Rolling Stone magazine called Burr "the undisputed heavyweight champ of rage-fueled humor". Burr often portrays himself as "that loud guy in the bar" with "uninformed logic". In an interview with The Boston Globe, Burr stated, "I'm the 'dude, bro' guy." According to the Montreal Gazette, Burr is "a cynic and a contrarian who has never paid any heed to political correctness". The New York Times in 2013 called Burr "one of the funniest, most distinctive voices in the country for years". His set typically spans an array of topics ranging from his childhood to sex robots to how much he loves his dog. When he does touch on a cringeworthy subject, his style lends him the ability to anticipate and even toy with the crowd's reaction. Burr will stand there, casually leaning one arm on the mike stand, a mischievous grin on his face, acting like the loud guy at a bar.

→ **Data**:
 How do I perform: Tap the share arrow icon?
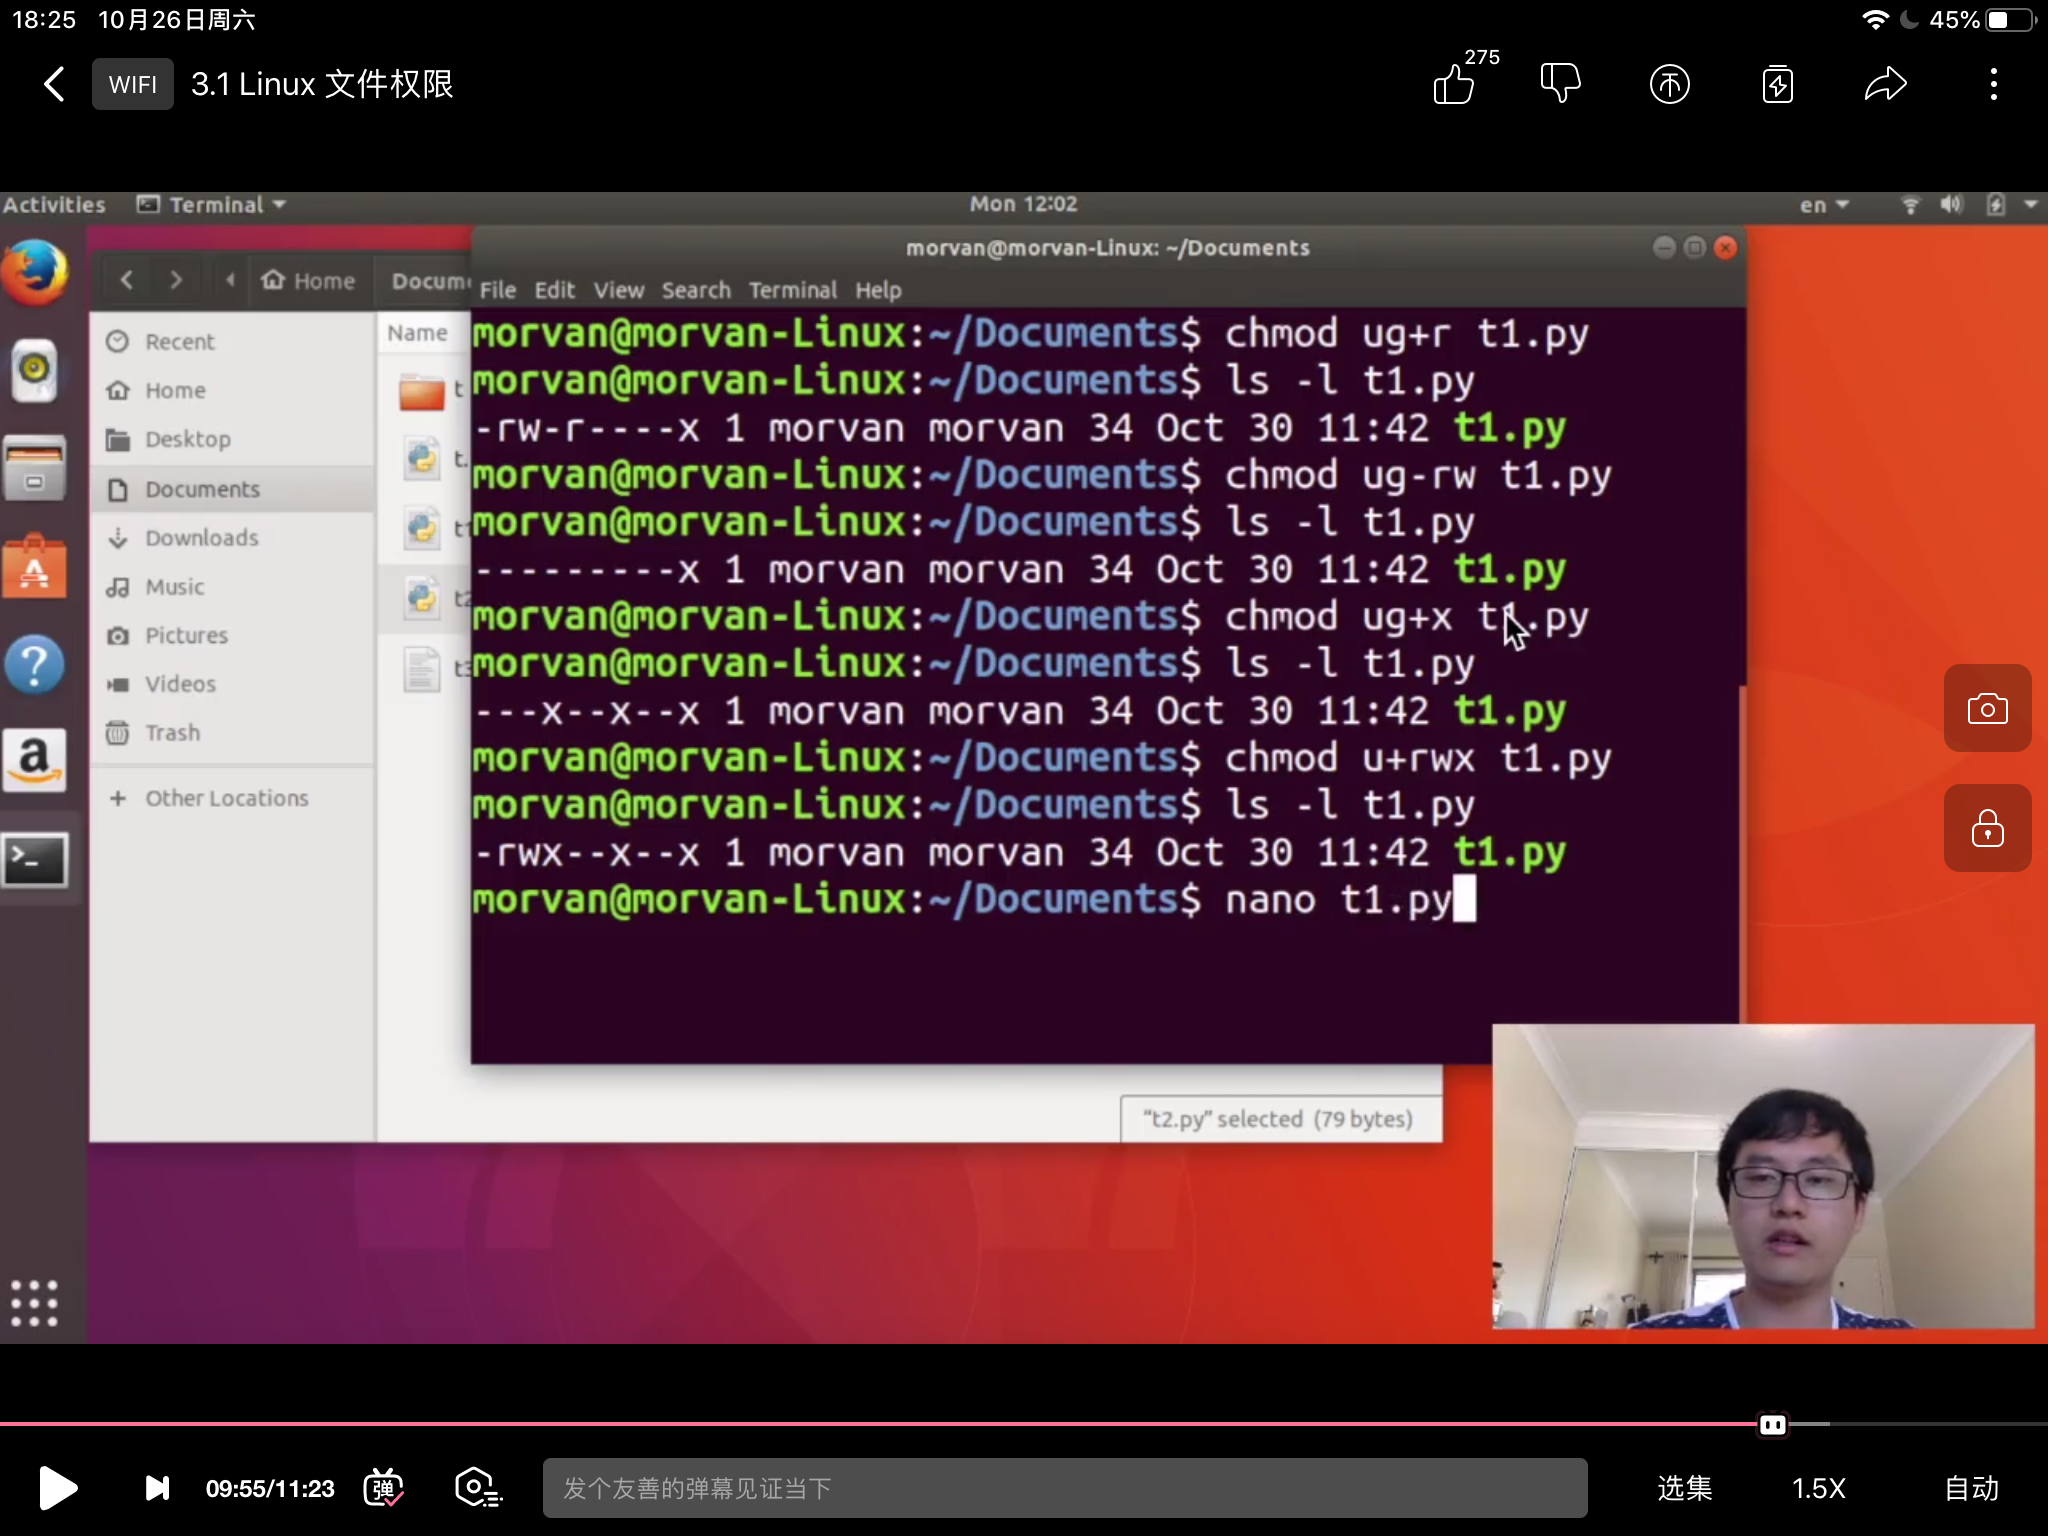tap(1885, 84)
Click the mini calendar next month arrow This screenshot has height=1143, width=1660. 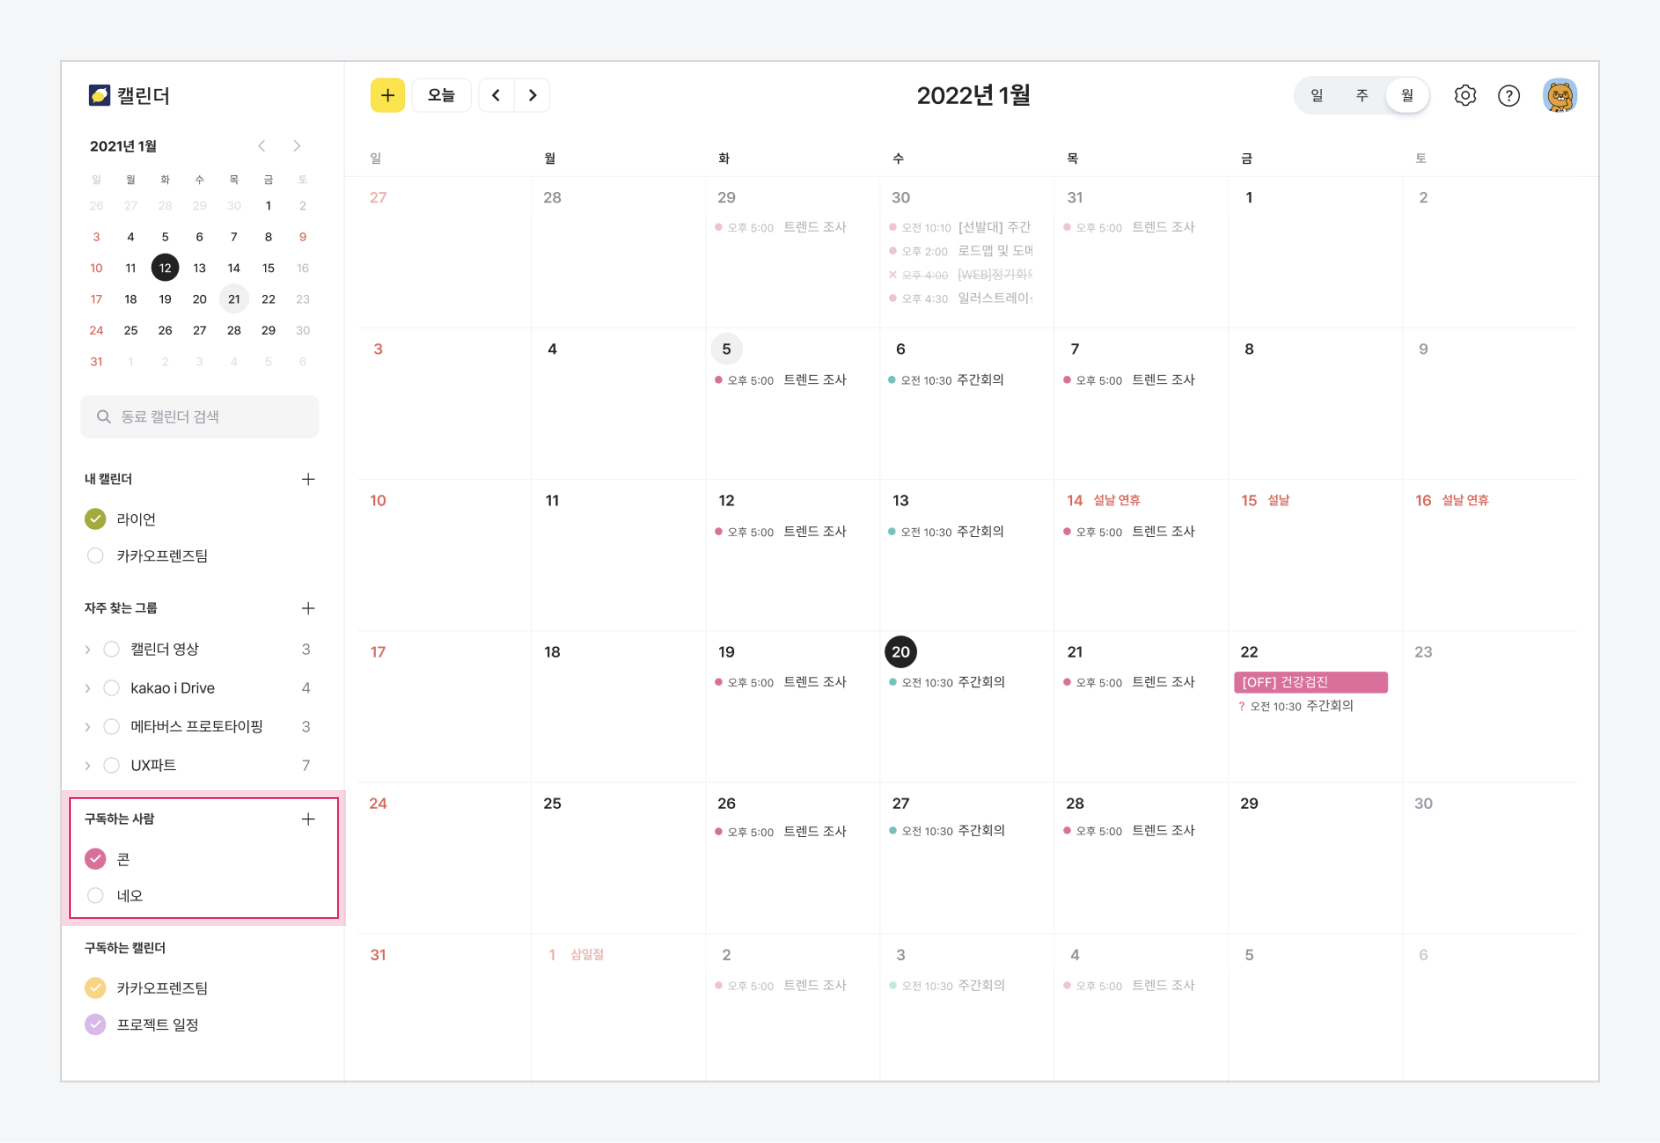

→ **What the exercise asks**:
In the text on Burr's comedy style, what did The New York Times call him in 2013?

→ **Solution to this problem**:
One of the funniest, most distinctive voices in the country for years.